Let me preface this by stating that I'm not a climate change denier, I believe in anthropogenic climate change

Let me preface this by stating that I'm not a climate change denier, I believe in anthropogenic climate change.

But I have a slight suspicion that the risks have been overblown for propaganda purposes. In the medieval period there was a warm period that lasted 300 years - things got so toasty that you could grow grapes in England. Either way, the world didn't end up in Armageddon then, if anything the warm weather was a huge boost to farming and populations. Furthermore, the Medieval warming period shows that we can at least survive through the harsher weather - is it so unreasonable that we'd be able to find a technological solution if it was indeed so dire?

Why is it that in this cycle of warming people are portraying it as a doomsday situation? Am I missing something here?

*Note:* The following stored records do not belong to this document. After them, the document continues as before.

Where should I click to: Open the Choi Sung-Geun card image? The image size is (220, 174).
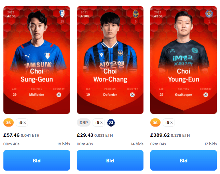click(x=37, y=60)
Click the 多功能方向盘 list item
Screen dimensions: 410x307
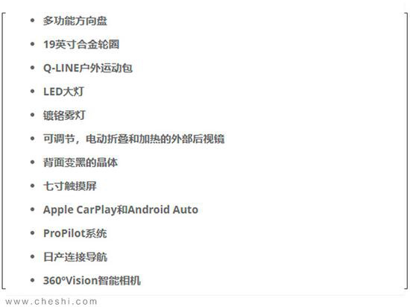pos(75,21)
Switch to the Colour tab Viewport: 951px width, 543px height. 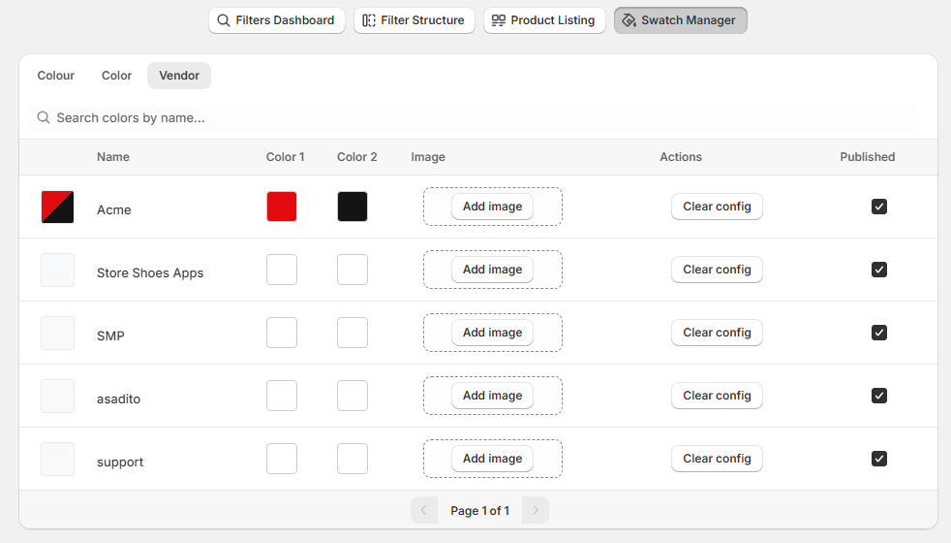click(x=56, y=76)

Something about it being quicker than normal but i genuinely couldnt care less about the prospects of third worlders who would be affected. It would unironically be better for the world if they drowned.

bump

Climate change is over exaggerated by media and scientists for financial gain.

>grapes in England
England =/= global

If the world does warm then it benefits those in colder regions, which tend to be mostly Whites and Asians. Those groups also happen to be the highest IQ groups of humans, while the lowest IQ groups tend to be in the hotter regions.
It's just a thought though.

You know what happened right after the medieval warm period? The Little Ice Age.

this
the real problem is the pollution caused by
factories and the oil industry

meant this

Yeah it's rather unreasonable to think that we could find a technological solution to climate change due to the fact of how huge of a problem it is. While we are able to alter the earths climate globally it takes a while for that alteration to take place. So there is no immediate technological solution but possibly a technological solution that would take years or decades to reverse human caused climate alteration

Well, Technically we could cause a pretty swift change in climate to cool things down if we used nukes to fill the atmosphere with dust temporarily, which would cause cooling, and could potentially cause a runaway cooling effect by having all the snow and ice reflect light away.

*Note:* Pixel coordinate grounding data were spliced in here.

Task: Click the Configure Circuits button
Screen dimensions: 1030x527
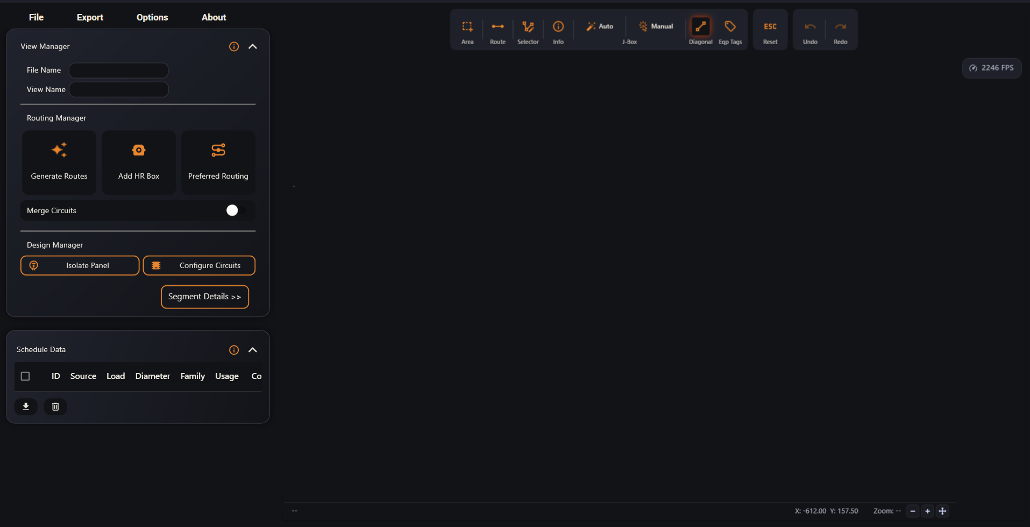Action: click(x=199, y=265)
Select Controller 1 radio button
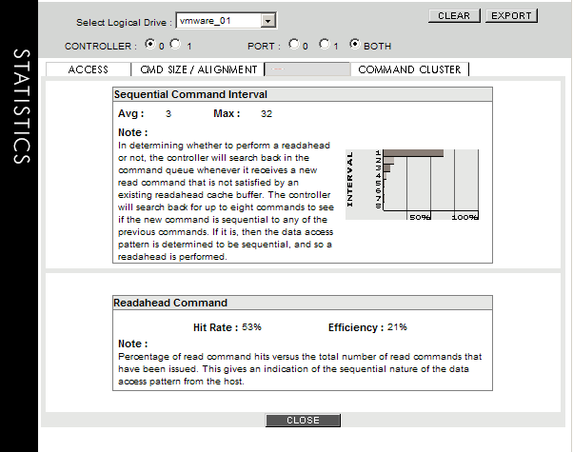This screenshot has height=452, width=573. (x=174, y=45)
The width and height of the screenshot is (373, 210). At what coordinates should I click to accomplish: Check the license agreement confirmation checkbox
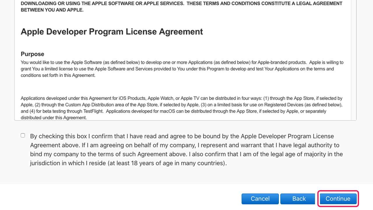(23, 135)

Yeah, I thought about the nuclear option too. But didn't think about it in my reply because while the fastest current solution it would be vastly unpopular. But yeah thanks for pointing that out :)

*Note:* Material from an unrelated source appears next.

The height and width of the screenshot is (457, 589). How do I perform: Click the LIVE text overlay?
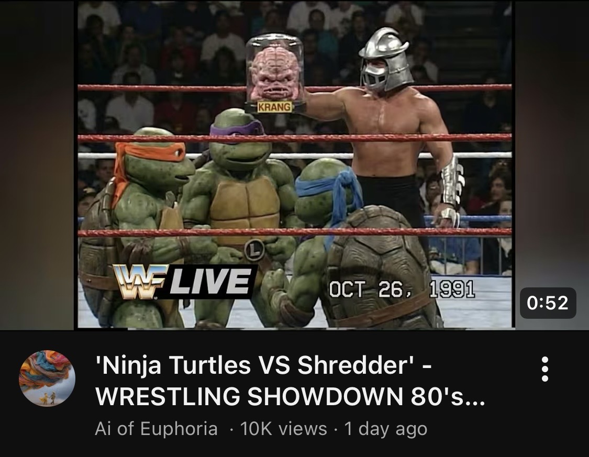[x=211, y=281]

Yeah, it would be very counter-productive, since it would also kill off most crops and kill off a large chunk of the human population.

>Am I missing something here?

Geographic shifts in parasite and disease cycles for crops, livestock and humans. I've brought it up several times in climate change threads with studies but no one wants to talk about it despite it being a real serious issue that no one in the media mentions until it's too late.

I personally wouldn't mind if a large chunk of the population was wiped out, it would helpful in the short-term at least.

The medieval warm period was not global, there were much fewer humans that were not as dependent on global infrastructure and ecosystems as we are now, we've already surpassed the medieval warming period's temperature, and global warming isn't simply bad because it's hot, it's bad because it's rapid.

>Either way, the world didn't end up in Armageddon then
No one's saying global warming will end the world, just that it will be extremely costly. And again, saying that the medieval warming period was good for farming is irrelevant since current global warming is not the same in degree or speed.

> is it so unreasonable that we'd be able to find a technological solution if it was indeed so dire?
There is a technological solution, replace fossil fuels with nuclear and renewables.

Any questions?

How do we get the over 1 Billion Indians and over 1 Billion Chinese to actually give a shit about it?

globalization

So by conquering them and forcing them to do what we say? Because otherwise they sure as hell aren't going to do it willingly.

They don't have to, they're not the ones who control energy infrastructure and law.

Do you know what globalization is?

>How do we get the over 1 Billion Indians and over 1 Billion Chinese to actually give a shit about it?
Start by setting a good example. China and India aren't going to listen to preaching by the USA when their own per-capita emissions are vastly larger.